Venezuela, negara yang kaya minyak serta pemerintah yang membanggakan diri sebagai penganut sosialisme. Segala predikat itu tampak hampa ketika rakyatnya kabur ke negara lain karena kelaparan dan inflasi mencapai satu juta persen.
Menurut laporan International Monetary Fund (Dana Moneter Internasional, IMF), inflasi Venezuela diproyeksikan menyentuh satu juta persen pada akhir 2018.
IMF menyebut, pemerintahan Venezuela akan terus mengandalkan ekspansi basis keuangan (monetary base), yang justru mempercepat inflasi sebagaimana permintaan uang yang terus merosot.

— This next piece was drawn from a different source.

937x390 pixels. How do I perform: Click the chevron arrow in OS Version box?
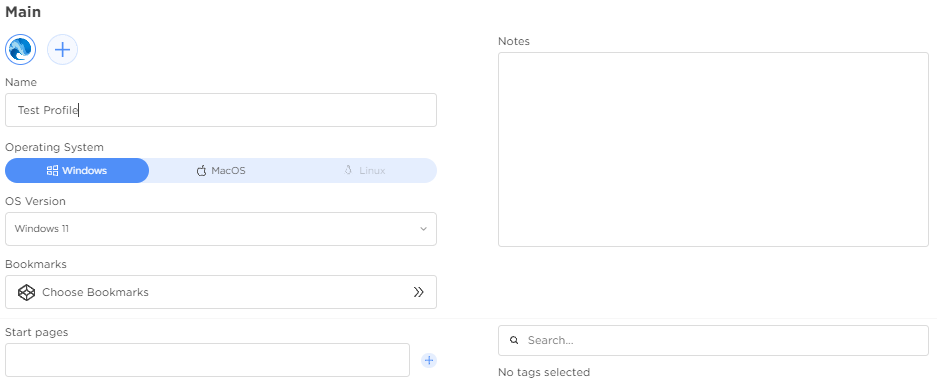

Tak aneh bila muncul kabar-kabar uang Venezuela, bolivar, ditemukan di tong sampah atau dijadikan tas, karena nilai mata uang di sana sudah jatuh.
Venezuela memang terlalu bergantung pada ekspor minyak, serta tidak ada diversifikasi pada perindustriannya. Jadinya, saat harga minyak jatuh, otomatis ekonomi Venezuela langsung kocar-kacir.

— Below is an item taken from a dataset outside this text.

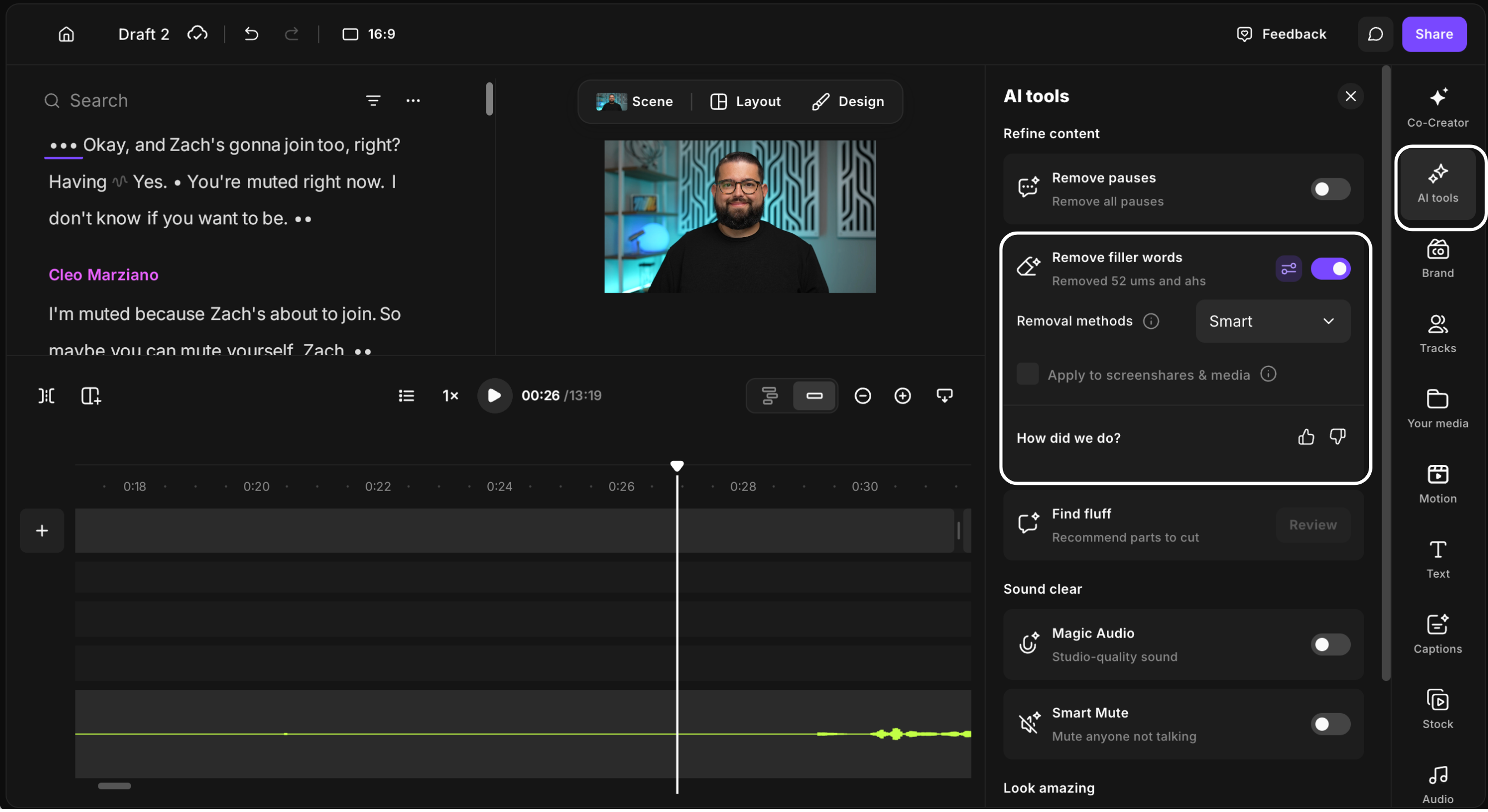Expand the Smart removal methods dropdown

coord(1272,321)
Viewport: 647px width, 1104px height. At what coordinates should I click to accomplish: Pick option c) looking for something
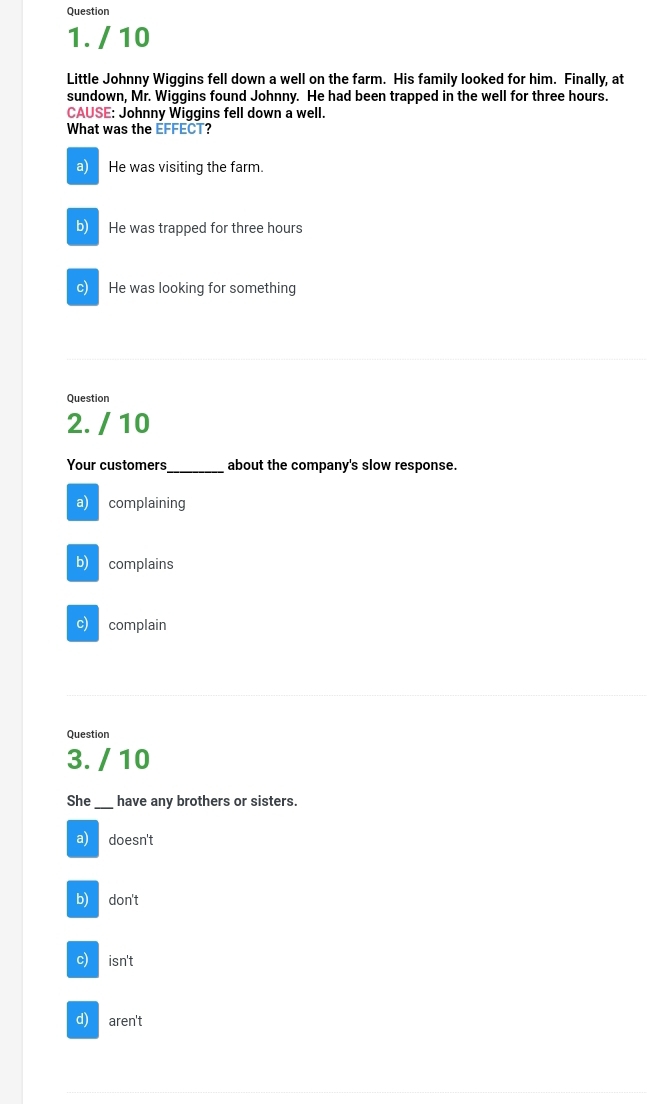(x=82, y=287)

Presiden Nicolas Maduro pun hanya bisa menyalahkan pihak-pihak lain, seperti Amerika Serikat (AS), Portugal, dan Kolombia, atas krisis di negaranya.
Lebih lanjut, IMF menyebut apa yang dialami Venezuela persis seperti di Jerman pada 1923. "Situasi di Venezuela serupa dengan di Jerman pada 1923 atau Zimbabwe pada akhir 2000."
Krisis yang terjadi di Venezuela juga memberi efek pada negara-negara tetangga. Pasalnya, banyak penduduk Venezuela yang memilih bermigrasi ke negara-negara terdekat, seperti Kolombia.
Tidak hanya manusia yang kena dampak, hewan di kebun binatang menjadi kurus kering, dan tanaman di kebun raya juga layu karena masalah ekonomi di Venezuela
"Runtuhnya aktivitas ekonomi, hiperinflasi, dan menambah buruknya ketersediaan kebutuhan publik (layanan kesehaatan, listrik, air, transportasi, dan keamanan) begitu pula kurangnya makanan di harga subsisdi telah menimbulkan derasnya migrasi, yang memberikan efek luapan (spillover effect) ke negara-negara tentangga," tulis IMF.